Thursday, March 6, 2025 | 12:00 – 1:00 PM (ET)
Taxi and Transportation Network Companies (TNCs) are important components of the urban transportation system. An accurate short-term forecast of passenger demand can help operators better allocate taxi or TNC services to achieve a supply-demand balance in real time. As a result, drivers can improve the efficiency of passenger pick-ups, thereby reducing traffic congestion and contributing to the overall sustainability of the program. This study proposes a multi-task learning (MTL) model that selectively shares demand information between taxi and TNCs to improve short-term demand prediction accuracy. Using data from Manhattan, New York as a case study, the results demonstrated that the proposed MTL model outperforms the single-task learning model and other benchmarks for both transportation modes.
About the Presenters:
Dr. Yu Yu Zhang is a Professor with the Department of Civil and Environmental Engineering at the University of South Florida (USF). Dr. Zhang leads the Smart Urban Mobility Laboratory (SUM-Lab) at USF and serves as the Director for National Institute for Congestion Reduction (NICR), a USDOT National University Transportation Center. Dr. Zhang develops mathematical programming and solution algorithms, simulation tools, econometrics and statistical models, machine learning/deep learning methods for obtaining innovative solutions for more efficient, resilient, and sustainable multimodal transportation systems. Her recent efforts focus on challenging issues of emerging services and technologies in transportation, including Advanced Air Mobility and automated connected electrified and shared (ACES) Transportation.

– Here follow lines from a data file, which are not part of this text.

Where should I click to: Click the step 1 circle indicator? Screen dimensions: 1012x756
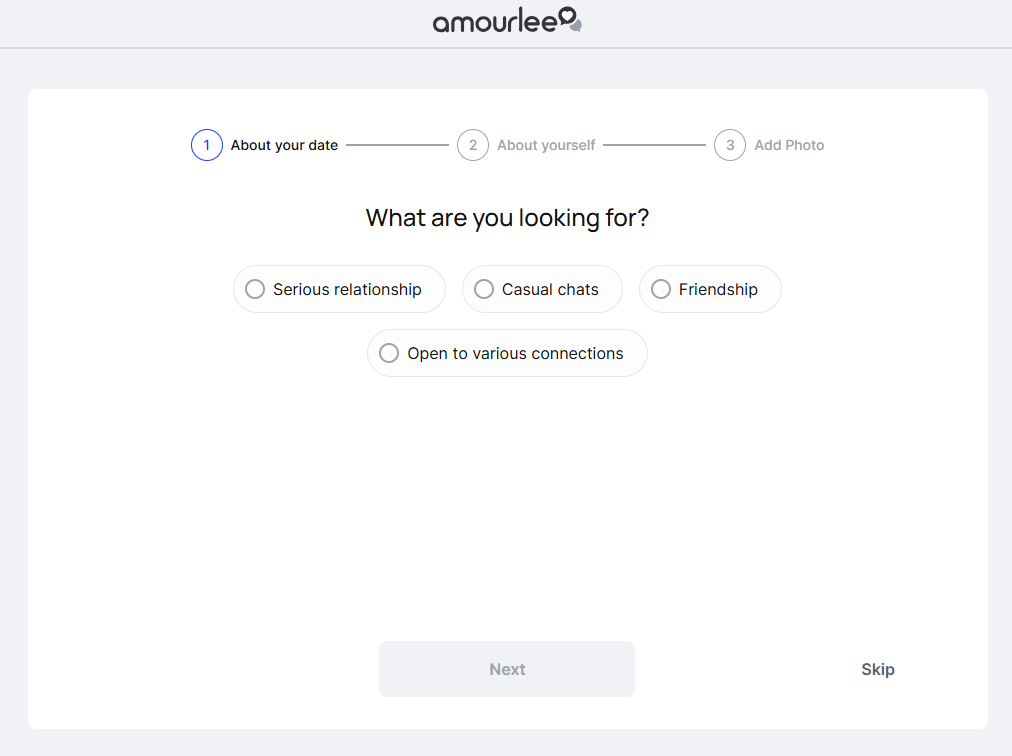coord(207,145)
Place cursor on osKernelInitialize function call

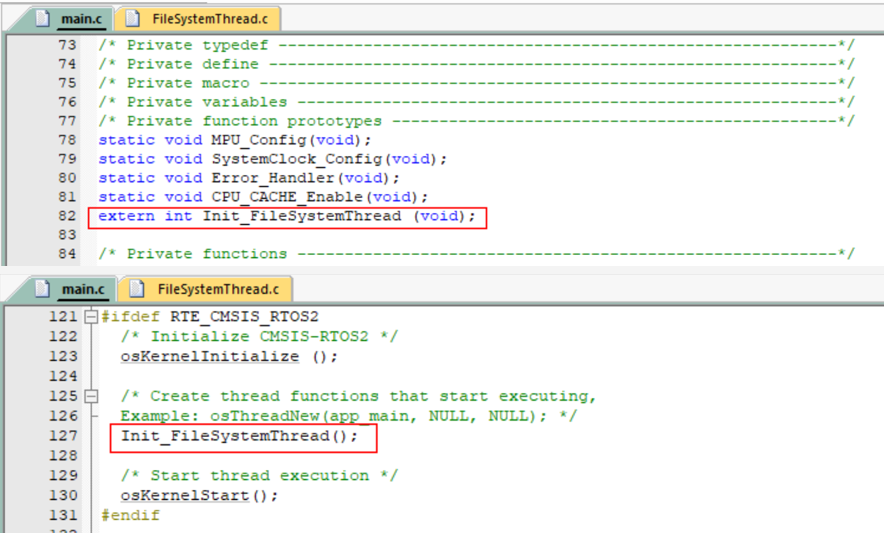click(209, 356)
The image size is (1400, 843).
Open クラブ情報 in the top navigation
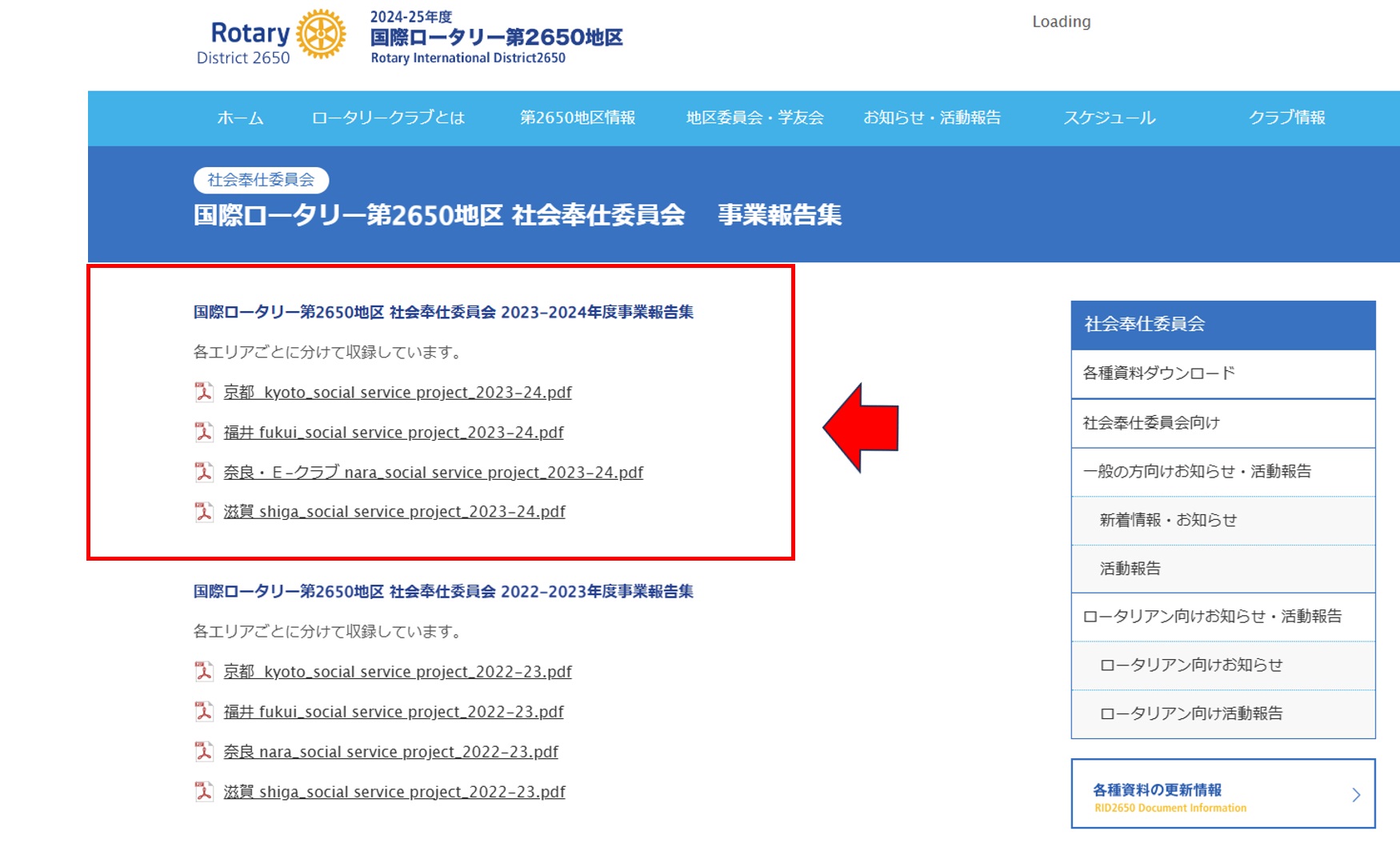[1286, 118]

Dr. Zhang is the recipient of 2020 Amazon Research Award, a prestigious research award supporting innovations at academic institutions and non-profit organizations worldwide and 2010 Fred Burggraf Award, which is conferred by the National Academies of Science Transportation Research Board for recognizing the excellence of young researchers. She has published more than 70 papers in top transportation journals such as Transportation Research Part B, Part C, Part D, and Part E (https://orcid.org/0000-0003-1202-626X).

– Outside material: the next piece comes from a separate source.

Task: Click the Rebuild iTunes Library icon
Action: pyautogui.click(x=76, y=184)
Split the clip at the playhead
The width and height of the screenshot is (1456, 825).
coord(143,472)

Dr. Yujie Guo is a Data Scientist at Hyatt Hotels Corporation. Before joining Hyatt, he earned his PhD in Transportation Engineering from the University of South Florida. His dissertation is titled as ‘Data Driven Approaches for Understanding and Improving Urban Mobility’. His primary research interest focuses on leveraging artificial intelligence (AI) to address transportation challenges, including improving transportation efficiency, promoting equity, and understanding user behaviors. He specializes in time series forecasting, statistical modeling, causal inference, and both supervised and unsupervised learning techniques.